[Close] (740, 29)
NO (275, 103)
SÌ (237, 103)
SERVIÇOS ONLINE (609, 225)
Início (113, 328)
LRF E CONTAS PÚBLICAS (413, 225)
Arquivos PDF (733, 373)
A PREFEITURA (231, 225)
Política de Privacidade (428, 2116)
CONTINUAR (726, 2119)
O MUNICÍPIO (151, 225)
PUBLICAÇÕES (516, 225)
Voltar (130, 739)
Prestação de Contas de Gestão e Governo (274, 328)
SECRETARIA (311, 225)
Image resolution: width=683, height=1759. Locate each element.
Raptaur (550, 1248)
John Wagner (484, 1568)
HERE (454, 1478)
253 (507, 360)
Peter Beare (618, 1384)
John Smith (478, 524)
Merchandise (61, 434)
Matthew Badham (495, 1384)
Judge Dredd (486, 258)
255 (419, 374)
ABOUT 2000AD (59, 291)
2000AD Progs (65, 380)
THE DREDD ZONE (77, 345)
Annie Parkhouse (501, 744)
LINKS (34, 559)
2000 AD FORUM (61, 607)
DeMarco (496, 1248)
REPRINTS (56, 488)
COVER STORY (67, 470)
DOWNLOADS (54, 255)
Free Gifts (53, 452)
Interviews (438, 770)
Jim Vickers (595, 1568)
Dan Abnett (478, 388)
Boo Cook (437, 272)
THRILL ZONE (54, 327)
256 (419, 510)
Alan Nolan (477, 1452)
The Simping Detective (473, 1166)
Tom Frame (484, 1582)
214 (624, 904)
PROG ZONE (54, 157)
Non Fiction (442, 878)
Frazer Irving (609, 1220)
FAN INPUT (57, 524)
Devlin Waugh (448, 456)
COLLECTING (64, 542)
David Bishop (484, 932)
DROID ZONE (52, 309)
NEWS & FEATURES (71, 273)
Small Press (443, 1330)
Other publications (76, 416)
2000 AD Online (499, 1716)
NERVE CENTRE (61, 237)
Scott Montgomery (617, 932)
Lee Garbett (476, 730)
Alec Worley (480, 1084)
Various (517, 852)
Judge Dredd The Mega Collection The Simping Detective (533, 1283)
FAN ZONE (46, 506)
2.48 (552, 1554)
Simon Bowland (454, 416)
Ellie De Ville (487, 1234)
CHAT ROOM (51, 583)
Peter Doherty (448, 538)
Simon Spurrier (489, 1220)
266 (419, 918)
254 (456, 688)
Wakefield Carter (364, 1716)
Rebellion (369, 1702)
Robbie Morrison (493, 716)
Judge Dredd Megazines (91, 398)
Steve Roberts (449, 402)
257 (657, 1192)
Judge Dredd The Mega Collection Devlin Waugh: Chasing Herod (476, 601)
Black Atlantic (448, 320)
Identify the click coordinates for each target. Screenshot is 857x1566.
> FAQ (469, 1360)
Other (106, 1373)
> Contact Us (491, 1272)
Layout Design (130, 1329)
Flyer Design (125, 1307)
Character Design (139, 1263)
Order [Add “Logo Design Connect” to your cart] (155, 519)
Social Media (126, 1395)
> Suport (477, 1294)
● ● ●
Aim of the exercise -> Please rewrite all the records above, putting "Art" in place of "Design" and leaving everything else the same.

Exercise answer ->
[Close] (740, 29)
NO (275, 103)
SÌ (237, 103)
SERVIÇOS ONLINE (609, 225)
Início (113, 328)
LRF E CONTAS PÚBLICAS (413, 225)
Arquivos PDF (733, 373)
A PREFEITURA (231, 225)
Política de Privacidade (428, 2116)
CONTINUAR (726, 2119)
O MUNICÍPIO (151, 225)
PUBLICAÇÕES (516, 225)
Voltar (130, 739)
Prestação de Contas de Gestão e Governo (274, 328)
SECRETARIA (311, 225)
Image resolution: width=683, height=1759. Locate each element.
Raptaur (550, 1248)
John Wagner (484, 1568)
HERE (454, 1478)
253 (507, 360)
Peter Beare (618, 1384)
John Smith (478, 524)
Merchandise (61, 434)
Matthew Badham (495, 1384)
Judge Dredd (486, 258)
255 (419, 374)
ABOUT 2000AD (59, 291)
2000AD Progs (65, 380)
THE DREDD ZONE (77, 345)
Annie Parkhouse (501, 744)
LINKS (34, 559)
2000 AD FORUM (61, 607)
DeMarco (496, 1248)
REPRINTS (56, 488)
COVER STORY (67, 470)
DOWNLOADS (54, 255)
Free Gifts (53, 452)
Interviews (438, 770)
Jim Vickers (595, 1568)
Dan Abnett (478, 388)
Boo Cook (437, 272)
THRILL ZONE (54, 327)
256 (419, 510)
Alan Nolan (477, 1452)
The Simping Detective (473, 1166)
Tom Frame (484, 1582)
214 (624, 904)
PROG ZONE (54, 157)
Non Fiction (442, 878)
Frazer Irving (609, 1220)
FAN INPUT (57, 524)
Devlin Waugh (448, 456)
COLLECTING (64, 542)
David Bishop (484, 932)
DROID ZONE (52, 309)
NEWS & FEATURES (71, 273)
Small Press (443, 1330)
Other publications (76, 416)
2000 AD Online (499, 1716)
NERVE CENTRE (61, 237)
Scott Montgomery (617, 932)
Lee Garbett (476, 730)
Alec Worley (480, 1084)
Various (517, 852)
Judge Dredd The Mega Collection The Simping Detective (533, 1283)
FAN ZONE (46, 506)
2.48 (552, 1554)
Simon Bowland (454, 416)
Ellie De Ville (487, 1234)
CHAT ROOM (51, 583)
Peter Doherty (448, 538)
Simon Spurrier (489, 1220)
266 (419, 918)
254 (456, 688)
Wakefield Carter (364, 1716)
Rebellion (369, 1702)
Robbie Morrison (493, 716)
Judge Dredd Megazines (91, 398)
Steve Roberts (449, 402)
257 (657, 1192)
Judge Dredd The Mega Collection Devlin Waugh: Chasing Herod (476, 601)
Black Atlantic (448, 320)
Identify the click coordinates for each target. Screenshot is 857x1566.
> FAQ (469, 1360)
Other (106, 1373)
> Contact Us (491, 1272)
Layout Art (130, 1329)
Flyer Art (125, 1307)
Character Art (139, 1263)
Order [Add “Logo Art Connect” to your cart] (155, 519)
Social Media (126, 1395)
> Suport (477, 1294)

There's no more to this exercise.